WHAT YOU SHOULD DO: Take down each entry exactly as written.

### SOURCE DATA

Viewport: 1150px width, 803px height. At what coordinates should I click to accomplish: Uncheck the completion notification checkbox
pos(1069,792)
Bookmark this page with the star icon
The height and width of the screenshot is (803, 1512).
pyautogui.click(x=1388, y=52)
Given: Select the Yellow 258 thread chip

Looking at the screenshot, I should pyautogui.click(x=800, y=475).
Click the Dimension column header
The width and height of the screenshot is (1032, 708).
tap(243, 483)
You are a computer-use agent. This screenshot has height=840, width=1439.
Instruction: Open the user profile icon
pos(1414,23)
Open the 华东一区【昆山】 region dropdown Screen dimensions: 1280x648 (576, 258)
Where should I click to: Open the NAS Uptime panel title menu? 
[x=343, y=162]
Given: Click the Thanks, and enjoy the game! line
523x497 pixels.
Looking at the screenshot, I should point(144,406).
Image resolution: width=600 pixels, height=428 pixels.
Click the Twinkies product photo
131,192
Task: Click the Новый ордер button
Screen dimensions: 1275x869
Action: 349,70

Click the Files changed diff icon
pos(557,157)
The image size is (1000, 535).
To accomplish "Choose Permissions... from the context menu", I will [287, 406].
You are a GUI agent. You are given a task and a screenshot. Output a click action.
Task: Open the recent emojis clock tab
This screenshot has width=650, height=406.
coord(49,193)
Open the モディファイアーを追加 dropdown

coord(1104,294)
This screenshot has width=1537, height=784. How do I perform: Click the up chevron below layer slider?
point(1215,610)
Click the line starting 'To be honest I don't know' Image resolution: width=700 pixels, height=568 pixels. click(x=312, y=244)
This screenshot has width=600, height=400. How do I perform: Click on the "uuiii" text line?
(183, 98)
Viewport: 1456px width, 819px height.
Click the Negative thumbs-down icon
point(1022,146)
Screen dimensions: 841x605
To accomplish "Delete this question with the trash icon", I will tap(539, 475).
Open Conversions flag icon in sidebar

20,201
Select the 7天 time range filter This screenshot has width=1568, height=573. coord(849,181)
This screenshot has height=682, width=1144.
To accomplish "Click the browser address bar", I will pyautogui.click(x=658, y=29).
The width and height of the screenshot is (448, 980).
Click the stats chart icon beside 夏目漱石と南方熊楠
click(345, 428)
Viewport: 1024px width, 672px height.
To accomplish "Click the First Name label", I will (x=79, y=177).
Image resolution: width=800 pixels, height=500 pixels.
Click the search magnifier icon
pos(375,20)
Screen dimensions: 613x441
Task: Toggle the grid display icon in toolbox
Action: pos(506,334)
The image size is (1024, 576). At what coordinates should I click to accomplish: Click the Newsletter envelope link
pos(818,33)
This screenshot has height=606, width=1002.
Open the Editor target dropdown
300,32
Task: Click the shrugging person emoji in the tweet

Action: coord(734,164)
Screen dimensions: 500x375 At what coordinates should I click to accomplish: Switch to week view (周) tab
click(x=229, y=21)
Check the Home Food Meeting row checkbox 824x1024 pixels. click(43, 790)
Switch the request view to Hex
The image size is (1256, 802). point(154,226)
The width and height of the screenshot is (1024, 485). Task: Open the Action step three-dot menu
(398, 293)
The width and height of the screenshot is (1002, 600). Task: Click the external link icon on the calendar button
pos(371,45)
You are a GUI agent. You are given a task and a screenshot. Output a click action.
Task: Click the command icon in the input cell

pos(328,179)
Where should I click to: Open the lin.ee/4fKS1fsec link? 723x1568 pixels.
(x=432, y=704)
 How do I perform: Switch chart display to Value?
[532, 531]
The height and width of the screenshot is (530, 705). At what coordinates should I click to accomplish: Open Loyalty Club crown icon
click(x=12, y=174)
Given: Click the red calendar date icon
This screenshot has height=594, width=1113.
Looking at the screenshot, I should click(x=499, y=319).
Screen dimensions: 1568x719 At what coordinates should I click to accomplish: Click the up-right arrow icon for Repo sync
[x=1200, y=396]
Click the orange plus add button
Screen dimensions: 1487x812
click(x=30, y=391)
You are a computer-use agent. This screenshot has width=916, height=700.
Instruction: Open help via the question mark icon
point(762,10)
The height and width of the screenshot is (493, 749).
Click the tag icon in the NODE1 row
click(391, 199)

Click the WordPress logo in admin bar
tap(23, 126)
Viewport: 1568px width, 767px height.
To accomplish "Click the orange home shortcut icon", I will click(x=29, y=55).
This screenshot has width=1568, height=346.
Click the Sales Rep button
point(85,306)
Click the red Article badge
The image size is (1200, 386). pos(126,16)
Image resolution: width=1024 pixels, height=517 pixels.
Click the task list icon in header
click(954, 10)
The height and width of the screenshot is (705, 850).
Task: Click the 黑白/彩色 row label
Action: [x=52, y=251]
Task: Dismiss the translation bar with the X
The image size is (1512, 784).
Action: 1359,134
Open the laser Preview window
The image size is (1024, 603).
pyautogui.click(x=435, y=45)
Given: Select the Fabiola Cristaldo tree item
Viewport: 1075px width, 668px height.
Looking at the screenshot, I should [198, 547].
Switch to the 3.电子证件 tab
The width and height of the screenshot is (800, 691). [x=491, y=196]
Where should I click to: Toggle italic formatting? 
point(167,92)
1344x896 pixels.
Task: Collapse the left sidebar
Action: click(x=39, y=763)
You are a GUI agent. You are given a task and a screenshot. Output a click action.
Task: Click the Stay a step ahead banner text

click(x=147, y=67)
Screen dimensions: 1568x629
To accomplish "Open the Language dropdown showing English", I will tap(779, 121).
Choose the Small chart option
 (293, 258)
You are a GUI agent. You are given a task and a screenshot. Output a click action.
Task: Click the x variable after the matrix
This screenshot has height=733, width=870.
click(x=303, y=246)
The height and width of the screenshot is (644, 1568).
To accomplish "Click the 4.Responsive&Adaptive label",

######

ANSWER BOX:
Viewport: 1150px width, 803px height. At what coordinates should I click to accomplish: Uncheck the completion notification checkbox
pos(1069,792)
Bookmark this page with the star icon
The height and width of the screenshot is (803, 1512).
pyautogui.click(x=1388, y=52)
Given: Select the Yellow 258 thread chip

Looking at the screenshot, I should pyautogui.click(x=800, y=475).
Click the Dimension column header
The width and height of the screenshot is (1032, 708).
tap(243, 483)
You are a computer-use agent. This screenshot has height=840, width=1439.
Instruction: Open the user profile icon
pos(1414,23)
Open the 华东一区【昆山】 region dropdown Screen dimensions: 1280x648 (576, 258)
Where should I click to: Open the NAS Uptime panel title menu? 
[x=343, y=162]
Given: Click the Thanks, and enjoy the game! line
523x497 pixels.
Looking at the screenshot, I should point(144,406).
Image resolution: width=600 pixels, height=428 pixels.
Click the Twinkies product photo
131,192
Task: Click the Новый ордер button
Screen dimensions: 1275x869
Action: 349,70

Click the Files changed diff icon
pos(557,157)
The image size is (1000, 535).
To accomplish "Choose Permissions... from the context menu", I will [287, 406].
You are a GUI agent. You are given a task and a screenshot. Output a click action.
Task: Open the recent emojis clock tab
This screenshot has width=650, height=406.
coord(49,193)
Open the モディファイアーを追加 dropdown

coord(1104,294)
This screenshot has width=1537, height=784. How do I perform: Click the up chevron below layer slider?
point(1215,610)
Click the line starting 'To be honest I don't know' Image resolution: width=700 pixels, height=568 pixels. click(x=312, y=244)
This screenshot has width=600, height=400. How do I perform: Click on the "uuiii" text line?
(183, 98)
Viewport: 1456px width, 819px height.
Click the Negative thumbs-down icon
point(1022,146)
Screen dimensions: 841x605
To accomplish "Delete this question with the trash icon", I will tap(539, 475).
Open Conversions flag icon in sidebar

20,201
Select the 7天 time range filter This screenshot has width=1568, height=573. coord(849,181)
This screenshot has height=682, width=1144.
To accomplish "Click the browser address bar", I will pyautogui.click(x=658, y=29).
The width and height of the screenshot is (448, 980).
Click the stats chart icon beside 夏目漱石と南方熊楠
click(345, 428)
Viewport: 1024px width, 672px height.
To accomplish "Click the First Name label", I will (x=79, y=177).
Image resolution: width=800 pixels, height=500 pixels.
Click the search magnifier icon
pos(375,20)
Screen dimensions: 613x441
Task: Toggle the grid display icon in toolbox
Action: pos(506,334)
The image size is (1024, 576). At what coordinates should I click to accomplish: Click the Newsletter envelope link
pos(818,33)
This screenshot has height=606, width=1002.
Open the Editor target dropdown
300,32
Task: Click the shrugging person emoji in the tweet

Action: coord(734,164)
Screen dimensions: 500x375 At what coordinates should I click to accomplish: Switch to week view (周) tab
click(x=229, y=21)
Check the Home Food Meeting row checkbox 824x1024 pixels. click(43, 790)
Switch the request view to Hex
The image size is (1256, 802). point(154,226)
The width and height of the screenshot is (1024, 485). Task: Open the Action step three-dot menu
(398, 293)
The width and height of the screenshot is (1002, 600). Task: Click the external link icon on the calendar button
pos(371,45)
You are a GUI agent. You are given a task and a screenshot. Output a click action.
Task: Click the command icon in the input cell

pos(328,179)
Where should I click to: Open the lin.ee/4fKS1fsec link? 723x1568 pixels.
(x=432, y=704)
 How do I perform: Switch chart display to Value?
[532, 531]
The height and width of the screenshot is (530, 705). At what coordinates should I click to accomplish: Open Loyalty Club crown icon
click(x=12, y=174)
Given: Click the red calendar date icon
This screenshot has height=594, width=1113.
Looking at the screenshot, I should click(x=499, y=319).
Screen dimensions: 1568x719 At what coordinates should I click to accomplish: Click the up-right arrow icon for Repo sync
[x=1200, y=396]
Click the orange plus add button
Screen dimensions: 1487x812
click(x=30, y=391)
You are a computer-use agent. This screenshot has width=916, height=700.
Instruction: Open help via the question mark icon
point(762,10)
The height and width of the screenshot is (493, 749).
Click the tag icon in the NODE1 row
click(391, 199)

Click the WordPress logo in admin bar
tap(23, 126)
Viewport: 1568px width, 767px height.
To accomplish "Click the orange home shortcut icon", I will click(x=29, y=55).
This screenshot has width=1568, height=346.
Click the Sales Rep button
point(85,306)
Click the red Article badge
The image size is (1200, 386). pos(126,16)
Image resolution: width=1024 pixels, height=517 pixels.
Click the task list icon in header
click(954, 10)
The height and width of the screenshot is (705, 850).
Task: Click the 黑白/彩色 row label
Action: [x=52, y=251]
Task: Dismiss the translation bar with the X
The image size is (1512, 784).
Action: 1359,134
Open the laser Preview window
The image size is (1024, 603).
pyautogui.click(x=435, y=45)
Given: Select the Fabiola Cristaldo tree item
Viewport: 1075px width, 668px height.
Looking at the screenshot, I should [198, 547].
Switch to the 3.电子证件 tab
The width and height of the screenshot is (800, 691). [x=491, y=196]
Where should I click to: Toggle italic formatting? 
point(167,92)
1344x896 pixels.
Task: Collapse the left sidebar
Action: click(x=39, y=763)
You are a GUI agent. You are given a task and a screenshot. Output a click action.
Task: Click the Stay a step ahead banner text

click(x=147, y=67)
Screen dimensions: 1568x629
To accomplish "Open the Language dropdown showing English", I will tap(779, 121).
Choose the Small chart option
 (293, 258)
You are a GUI agent. You are given a task and a screenshot. Output a click action.
Task: Click the x variable after the matrix
This screenshot has height=733, width=870.
click(x=303, y=246)
The height and width of the screenshot is (644, 1568).
To accomplish "Click the 4.Responsive&Adaptive label",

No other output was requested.